Seek return of pensions in latest court action

Delphi salaried retirees trying to have their full pensions restored continue to take the fight to the Pension Benefit Guaranty Corporation.

This time, they are asking a federal appeals court to review the latest unfavorable court ruling.

The group has asked the U.S. 6th Circuit of Appeals to reconsider its ruling in September that sided with a lower federal court to dismiss the retirees’ 2009 lawsuit against the PBGC over lost retirement funding.

The court can accept or deny the petition — a decision that could come within the next couple weeks.

“It could be just a three-judge panel or it could be en banc, which means everybody, all of the 6th circuit judges would take a look at it,” said Chuck Cunningham, legal liaison for the Delphi Salaried Retirees Association.

Friday was the 45-day deadline for filing the request to rehear the case.

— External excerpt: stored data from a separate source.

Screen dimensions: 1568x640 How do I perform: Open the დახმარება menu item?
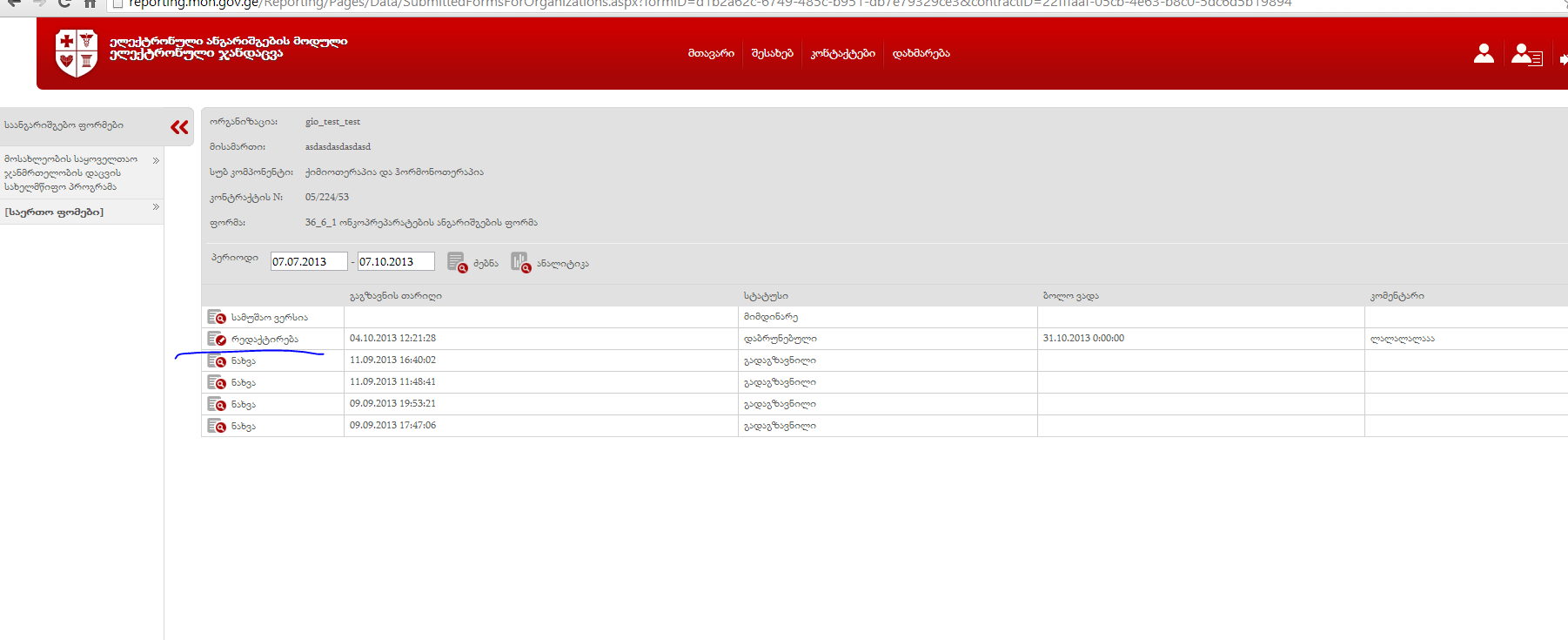pos(921,53)
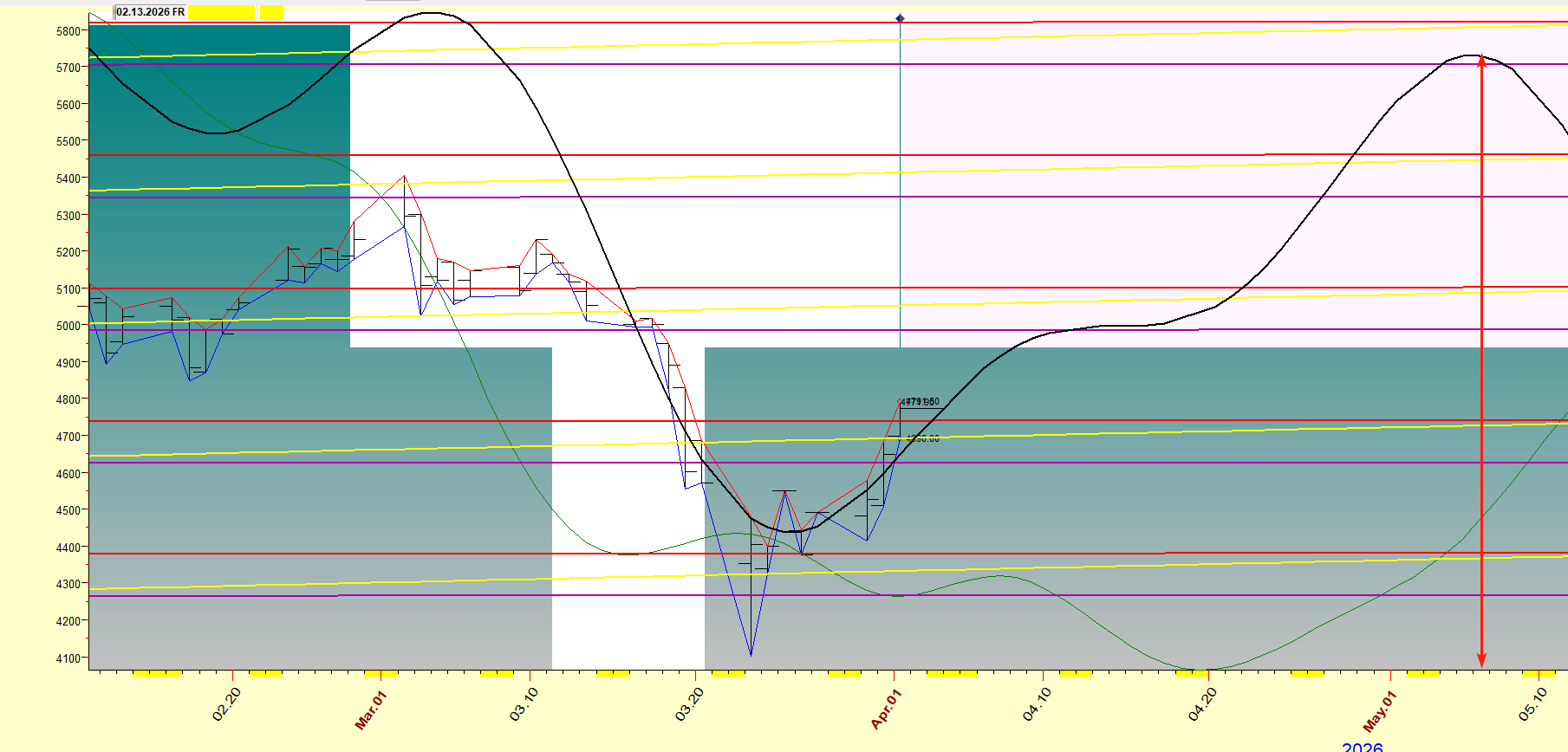
Task: Click the wide yellow box beside date label
Action: (x=222, y=12)
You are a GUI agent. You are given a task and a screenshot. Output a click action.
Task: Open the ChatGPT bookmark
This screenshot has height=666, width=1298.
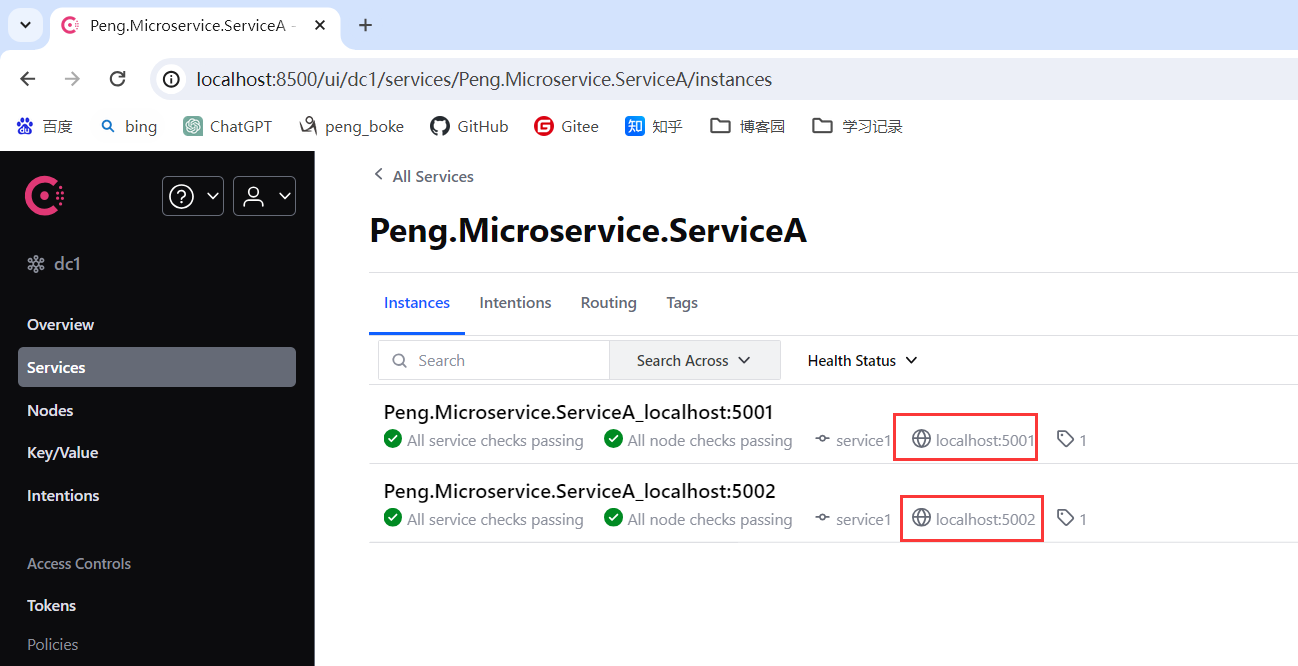(227, 126)
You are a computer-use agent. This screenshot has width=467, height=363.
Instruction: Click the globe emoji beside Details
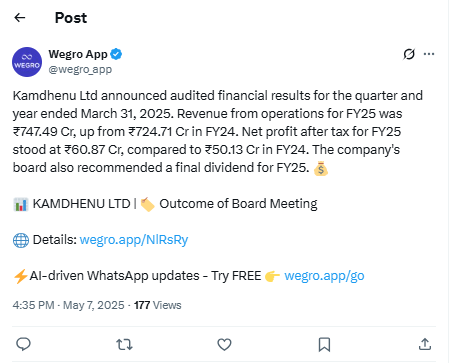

Delphi, formerly Packard Electric that at one time was part of General Motors’ parts division, filed for bankruptcy in October 2005 and emerged four years later. While Delphi was in bankruptcy protection in 2009, it relinquished responsibility for all of its employee pensions to PBGC.

General Motors continued contributing to union-represented retirees, but salaried retirees were left with substantially reduced pensions. Those salaried retirees have argued the administration of former President Barack Obama ignored them while guiding GM through its own 2009 bankruptcy.

About 20,000 pensioners, including some 1,500 local people, were impacted.

The court determined earlier that the PBGC did not need court approval to terminate the Delphi salaried workers’ pension fund, did not violate their due process rights or act recklessly in making the decision.

Thursday’s request lays out two arguments the group wants the court to reconsider: due process and that the termination was “arbitrary and capricious.”

“The leadership looked at what our odds were of getting this done and looked at what kind of case we had … and it looked like we had two points of law that really stood out that they missed. So we felt that the right thing was to do the rehearing petition and if that failed, we still have the ability to seek cert (certiorari) from the (U.S.) Supreme Court,” said Cunningham.

Certiorari in common parlance means when the Supreme Court agrees to review a case brought by a party challenging a lower court’s decision.

The group claims the panel applied an incorrect part of federal statue regarding its arbitrary and capricious claim, justifying “one thing to mean another,” Cunningham said. The group also claims there is already precedent by the high court regarding the group’s due process.

“We think we have a very good chance of getting a rehearing and winning it,” Cunningham said.

Meanwhile, intervention by the White House on behalf of the salaried group remains a consideration.

U.S. Rep. Mike Turner earlier this month said President Donald Trump “is now considering” stepping into the matter on the side of the retirees. The Republican from Dayton made that statement after he and Gov. Mike DeWine asked the president to intervene while aboard Air Force One during Trump campaign visits in the state.